TASK OBJECTIVE
Select every line below containing the word "level".

===== SOURCE DATA

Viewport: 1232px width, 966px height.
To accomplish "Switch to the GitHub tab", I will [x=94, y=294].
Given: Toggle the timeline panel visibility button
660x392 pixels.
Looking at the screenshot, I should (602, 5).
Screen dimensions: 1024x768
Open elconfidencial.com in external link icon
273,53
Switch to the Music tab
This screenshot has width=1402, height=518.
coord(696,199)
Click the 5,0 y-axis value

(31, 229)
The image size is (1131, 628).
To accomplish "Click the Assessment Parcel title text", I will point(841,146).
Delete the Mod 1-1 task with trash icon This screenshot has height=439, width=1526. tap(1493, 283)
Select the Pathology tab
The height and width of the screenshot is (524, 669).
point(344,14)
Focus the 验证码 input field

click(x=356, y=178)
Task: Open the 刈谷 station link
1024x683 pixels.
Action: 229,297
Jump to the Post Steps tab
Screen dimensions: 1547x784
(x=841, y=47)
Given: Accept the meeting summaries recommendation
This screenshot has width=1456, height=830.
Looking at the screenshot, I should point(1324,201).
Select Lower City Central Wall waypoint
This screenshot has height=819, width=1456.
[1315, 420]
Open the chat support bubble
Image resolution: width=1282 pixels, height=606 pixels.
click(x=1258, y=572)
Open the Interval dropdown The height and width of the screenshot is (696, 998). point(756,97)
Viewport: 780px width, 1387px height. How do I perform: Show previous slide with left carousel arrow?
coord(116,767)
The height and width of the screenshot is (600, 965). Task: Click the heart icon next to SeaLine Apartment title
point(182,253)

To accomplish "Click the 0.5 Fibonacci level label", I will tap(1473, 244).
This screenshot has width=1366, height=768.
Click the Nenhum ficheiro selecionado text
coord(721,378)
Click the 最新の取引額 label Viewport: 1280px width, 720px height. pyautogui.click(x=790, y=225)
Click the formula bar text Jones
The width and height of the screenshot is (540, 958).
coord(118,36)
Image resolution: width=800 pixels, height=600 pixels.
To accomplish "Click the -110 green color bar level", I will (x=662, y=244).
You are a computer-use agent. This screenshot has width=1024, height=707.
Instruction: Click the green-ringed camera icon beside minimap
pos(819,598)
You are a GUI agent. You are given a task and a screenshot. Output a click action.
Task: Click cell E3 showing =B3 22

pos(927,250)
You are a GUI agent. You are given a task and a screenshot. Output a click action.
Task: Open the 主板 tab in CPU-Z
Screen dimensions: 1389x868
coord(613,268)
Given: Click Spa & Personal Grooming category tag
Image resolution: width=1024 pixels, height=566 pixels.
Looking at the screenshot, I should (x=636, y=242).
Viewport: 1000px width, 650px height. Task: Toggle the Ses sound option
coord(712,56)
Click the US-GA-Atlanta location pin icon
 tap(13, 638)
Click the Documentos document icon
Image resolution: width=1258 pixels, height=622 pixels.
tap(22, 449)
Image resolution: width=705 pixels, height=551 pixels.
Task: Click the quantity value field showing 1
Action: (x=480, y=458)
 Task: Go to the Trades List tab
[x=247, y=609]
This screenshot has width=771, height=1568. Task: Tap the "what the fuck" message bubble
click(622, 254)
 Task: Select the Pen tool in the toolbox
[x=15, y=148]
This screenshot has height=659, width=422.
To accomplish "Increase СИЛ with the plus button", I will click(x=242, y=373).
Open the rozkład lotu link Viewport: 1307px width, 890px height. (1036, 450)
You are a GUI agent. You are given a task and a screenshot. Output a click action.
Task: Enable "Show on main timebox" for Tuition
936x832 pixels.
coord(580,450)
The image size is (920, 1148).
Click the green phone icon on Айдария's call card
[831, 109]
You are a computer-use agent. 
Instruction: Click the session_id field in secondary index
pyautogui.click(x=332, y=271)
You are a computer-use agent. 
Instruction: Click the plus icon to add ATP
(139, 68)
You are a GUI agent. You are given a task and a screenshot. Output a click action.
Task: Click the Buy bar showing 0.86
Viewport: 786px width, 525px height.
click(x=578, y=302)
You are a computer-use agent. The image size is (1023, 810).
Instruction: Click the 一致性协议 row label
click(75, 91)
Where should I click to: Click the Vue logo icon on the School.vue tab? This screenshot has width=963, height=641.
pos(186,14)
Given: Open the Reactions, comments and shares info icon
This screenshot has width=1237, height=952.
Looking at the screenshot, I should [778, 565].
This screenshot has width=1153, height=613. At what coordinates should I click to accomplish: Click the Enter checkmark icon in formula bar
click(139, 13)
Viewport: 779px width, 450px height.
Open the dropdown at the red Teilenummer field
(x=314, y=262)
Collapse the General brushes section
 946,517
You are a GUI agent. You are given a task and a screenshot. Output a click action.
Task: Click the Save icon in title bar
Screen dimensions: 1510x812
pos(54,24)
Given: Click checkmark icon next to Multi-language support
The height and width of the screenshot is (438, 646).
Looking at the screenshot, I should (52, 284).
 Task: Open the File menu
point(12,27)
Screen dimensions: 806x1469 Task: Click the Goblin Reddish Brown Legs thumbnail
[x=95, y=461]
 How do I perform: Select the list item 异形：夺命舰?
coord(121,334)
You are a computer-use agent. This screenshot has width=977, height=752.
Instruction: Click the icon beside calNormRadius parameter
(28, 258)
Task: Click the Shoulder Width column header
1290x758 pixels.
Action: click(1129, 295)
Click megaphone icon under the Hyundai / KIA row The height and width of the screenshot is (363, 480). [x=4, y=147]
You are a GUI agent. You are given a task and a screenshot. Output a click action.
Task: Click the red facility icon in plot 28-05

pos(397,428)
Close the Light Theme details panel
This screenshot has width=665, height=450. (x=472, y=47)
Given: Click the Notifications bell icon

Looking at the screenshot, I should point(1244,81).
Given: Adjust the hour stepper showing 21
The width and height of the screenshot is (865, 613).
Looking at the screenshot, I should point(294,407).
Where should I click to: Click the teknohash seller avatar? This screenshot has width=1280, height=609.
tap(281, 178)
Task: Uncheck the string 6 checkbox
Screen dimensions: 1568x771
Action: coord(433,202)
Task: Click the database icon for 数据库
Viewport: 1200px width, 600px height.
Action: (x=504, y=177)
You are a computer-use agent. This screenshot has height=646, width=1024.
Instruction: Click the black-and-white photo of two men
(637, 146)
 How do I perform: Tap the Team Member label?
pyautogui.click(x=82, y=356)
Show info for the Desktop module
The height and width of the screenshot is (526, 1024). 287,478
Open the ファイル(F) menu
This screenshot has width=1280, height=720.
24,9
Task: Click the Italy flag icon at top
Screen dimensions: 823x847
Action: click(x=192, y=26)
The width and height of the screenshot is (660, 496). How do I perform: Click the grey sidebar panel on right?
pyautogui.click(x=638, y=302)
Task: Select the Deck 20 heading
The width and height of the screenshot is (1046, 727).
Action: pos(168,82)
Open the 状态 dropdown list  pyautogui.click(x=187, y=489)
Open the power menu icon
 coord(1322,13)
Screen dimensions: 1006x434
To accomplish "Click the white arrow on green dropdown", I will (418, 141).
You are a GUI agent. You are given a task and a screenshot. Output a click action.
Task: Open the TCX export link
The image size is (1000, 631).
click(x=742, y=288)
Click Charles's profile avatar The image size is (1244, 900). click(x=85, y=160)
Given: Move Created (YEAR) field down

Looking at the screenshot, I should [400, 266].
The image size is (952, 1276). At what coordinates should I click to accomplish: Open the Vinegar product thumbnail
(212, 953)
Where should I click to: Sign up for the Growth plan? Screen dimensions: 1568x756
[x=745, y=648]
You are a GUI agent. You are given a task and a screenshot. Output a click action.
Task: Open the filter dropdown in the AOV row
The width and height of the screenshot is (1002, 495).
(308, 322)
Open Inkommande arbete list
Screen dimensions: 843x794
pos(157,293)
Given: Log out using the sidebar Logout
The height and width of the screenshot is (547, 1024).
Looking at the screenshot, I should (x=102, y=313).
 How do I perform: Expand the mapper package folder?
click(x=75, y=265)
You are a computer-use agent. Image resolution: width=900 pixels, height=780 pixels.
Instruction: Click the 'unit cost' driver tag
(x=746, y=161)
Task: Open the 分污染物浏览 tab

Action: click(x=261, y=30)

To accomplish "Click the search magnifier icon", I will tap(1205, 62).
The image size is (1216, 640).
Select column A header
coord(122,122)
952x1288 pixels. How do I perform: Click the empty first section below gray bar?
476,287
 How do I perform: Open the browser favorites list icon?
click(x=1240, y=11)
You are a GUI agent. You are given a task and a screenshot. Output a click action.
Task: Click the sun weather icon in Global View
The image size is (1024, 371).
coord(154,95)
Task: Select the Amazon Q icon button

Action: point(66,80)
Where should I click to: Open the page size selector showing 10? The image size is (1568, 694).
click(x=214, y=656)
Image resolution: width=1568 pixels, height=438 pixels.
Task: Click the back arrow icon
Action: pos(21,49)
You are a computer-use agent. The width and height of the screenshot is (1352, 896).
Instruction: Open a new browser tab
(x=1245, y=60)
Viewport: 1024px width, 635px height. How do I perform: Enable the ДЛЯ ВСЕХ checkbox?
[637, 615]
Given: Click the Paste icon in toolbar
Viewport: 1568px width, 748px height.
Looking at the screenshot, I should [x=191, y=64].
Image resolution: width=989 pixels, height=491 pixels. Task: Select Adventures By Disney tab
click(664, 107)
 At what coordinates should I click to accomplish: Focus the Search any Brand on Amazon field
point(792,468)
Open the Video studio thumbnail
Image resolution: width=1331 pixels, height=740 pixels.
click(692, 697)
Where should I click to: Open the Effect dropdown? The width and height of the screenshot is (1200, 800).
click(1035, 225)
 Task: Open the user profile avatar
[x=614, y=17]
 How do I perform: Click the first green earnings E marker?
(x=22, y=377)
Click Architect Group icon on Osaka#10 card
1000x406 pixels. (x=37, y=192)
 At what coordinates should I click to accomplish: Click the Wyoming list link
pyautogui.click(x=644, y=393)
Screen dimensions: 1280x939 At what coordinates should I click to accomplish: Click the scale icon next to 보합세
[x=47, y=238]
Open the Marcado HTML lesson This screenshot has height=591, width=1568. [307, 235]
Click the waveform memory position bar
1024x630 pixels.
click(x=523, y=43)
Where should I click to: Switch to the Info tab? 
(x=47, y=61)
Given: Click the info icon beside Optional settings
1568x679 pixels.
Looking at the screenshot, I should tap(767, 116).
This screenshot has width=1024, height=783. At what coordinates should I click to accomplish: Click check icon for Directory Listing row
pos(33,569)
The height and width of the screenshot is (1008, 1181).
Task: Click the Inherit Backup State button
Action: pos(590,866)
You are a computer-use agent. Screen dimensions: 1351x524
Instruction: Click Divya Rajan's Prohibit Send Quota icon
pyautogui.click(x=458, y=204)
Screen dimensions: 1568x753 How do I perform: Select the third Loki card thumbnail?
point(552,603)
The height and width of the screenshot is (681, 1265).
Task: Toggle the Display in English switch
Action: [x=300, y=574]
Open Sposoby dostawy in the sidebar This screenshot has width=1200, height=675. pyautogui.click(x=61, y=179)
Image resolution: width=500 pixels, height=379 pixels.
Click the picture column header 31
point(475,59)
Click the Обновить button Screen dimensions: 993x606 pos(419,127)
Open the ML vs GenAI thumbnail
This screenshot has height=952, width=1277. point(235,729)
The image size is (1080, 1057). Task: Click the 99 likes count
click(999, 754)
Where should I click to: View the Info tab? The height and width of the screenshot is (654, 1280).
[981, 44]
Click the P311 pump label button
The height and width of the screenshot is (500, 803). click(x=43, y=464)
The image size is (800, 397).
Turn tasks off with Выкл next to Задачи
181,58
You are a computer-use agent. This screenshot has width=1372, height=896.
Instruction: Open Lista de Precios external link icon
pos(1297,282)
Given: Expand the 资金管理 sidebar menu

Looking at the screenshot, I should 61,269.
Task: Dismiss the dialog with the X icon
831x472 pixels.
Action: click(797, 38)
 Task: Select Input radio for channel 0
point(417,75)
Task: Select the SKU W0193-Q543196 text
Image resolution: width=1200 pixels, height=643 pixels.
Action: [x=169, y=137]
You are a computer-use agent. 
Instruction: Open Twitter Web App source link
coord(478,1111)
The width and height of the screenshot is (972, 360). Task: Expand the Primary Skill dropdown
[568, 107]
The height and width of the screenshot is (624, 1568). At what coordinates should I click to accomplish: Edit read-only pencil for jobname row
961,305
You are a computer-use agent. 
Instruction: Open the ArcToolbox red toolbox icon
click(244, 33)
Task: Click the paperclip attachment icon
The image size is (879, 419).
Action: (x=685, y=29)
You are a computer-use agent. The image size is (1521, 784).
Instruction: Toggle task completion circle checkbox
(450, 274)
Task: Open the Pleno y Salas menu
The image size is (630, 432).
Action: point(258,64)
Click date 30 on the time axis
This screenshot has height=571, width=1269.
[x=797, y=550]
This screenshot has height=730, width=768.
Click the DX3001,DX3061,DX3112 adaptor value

==========

WRITTEN RESPONSE
To accomplish "Click the 0.5 Fibonacci level label", I will tap(1473, 244).
To accomplish "Click the -110 green color bar level", I will (x=662, y=244).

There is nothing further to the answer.